## 任务要求
根据原文,将number_workers限制为0之后,epoch时间发生了怎样的变化?

## 原文
RuntimeError: unable to open shared memory object </torch_24063_2365344576> in read-write mode

完整信息:

-- Process 1 terminated with the following error:
Traceback (most recent call last):
  File "/home/lzk/anaconda3/lib/python3.7/site-packages/torch/multiprocessing/spawn.py", line 19, in _wrap
    fn(i, *args)
  File "/home/lzk/IJCAI2021/GraphWriter-DGL/train.py", line 278, in main
    train_loss = train_one_epoch(model, train_dataloader, optimizer, args, epoch, rank, device, writer)
  File "/home/lzk/IJCAI2021/GraphWriter-DGL/train.py", line 63, in train_one_epoch
    for _i , batch in enumerate(dataloader):
  File "/home/lzk/anaconda3/lib/python3.7/site-packages/torch/utils/data/dataloader.py", line 278, in __iter__
    return _MultiProcessingDataLoaderIter(self)
  File "/home/lzk/anaconda3/lib/python3.7/site-packages/torch/utils/data/dataloader.py", line 682, in __init__
    w.start()
  File "/home/lzk/anaconda3/lib/python3.7/multiprocessing/process.py", line 112, in start
    self._popen = self._Popen(self)
  File "/home/lzk/anaconda3/lib/python3.7/multiprocessing/context.py", line 223, in _Popen
    return _default_context.get_context().Process._Popen(process_obj)
  File "/home/lzk/anaconda3/lib/python3.7/multiprocessing/context.py", line 284, in _Popen
    return Popen(process_obj)
  File "/home/lzk/anaconda3/lib/python3.7/multiprocessing/popen_spawn_posix.py", line 32, in __init__
    super().__init__(process_obj)
  File "/home/lzk/anaconda3/lib/python3.7/multiprocessing/popen_fork.py", line 20, in __init__
    self._launch(process_obj)
  File "/home/lzk/anaconda3/lib/python3.7/multiprocessing/popen_spawn_posix.py", line 47, in _launch
    reduction.dump(process_obj, fp)
  File "/home/lzk/anaconda3/lib/python3.7/multiprocessing/reduction.py", line 60, in dump
    ForkingPickler(file, protocol).dump(obj)
  File "/home/lzk/anaconda3/lib/python3.7/site-packages/torch/multiprocessing/reductions.py", line 314, in reduce_storage
    metadata = storage._share_filename_()
RuntimeError: unable to open shared memory object </torch_30603_1696564530> in read-write mode

用指令ulimit -a来查看当前用户的各项limit限制:

我的问题出现在dataloader,查了一番博客,主要有2种解决方式:

  • 增大空间:ulimit -SHn 51200;
  • 限制number_workers为0(但是杀敌一千,自损八百,这么做以后我的epoch时间慢了一倍)
  • 换成小数据集就不会有这样的错误,但同样治标不治本

## 数据条目
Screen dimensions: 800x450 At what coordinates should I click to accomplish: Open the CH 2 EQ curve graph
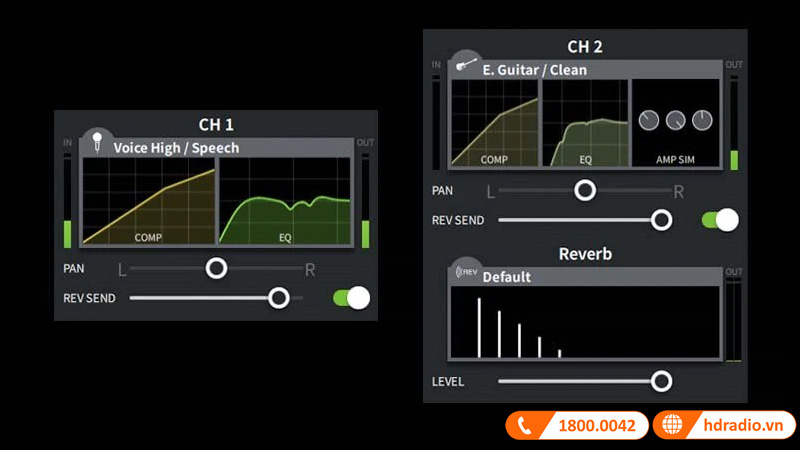tap(585, 122)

## 参考解答
epoch时间慢了一倍。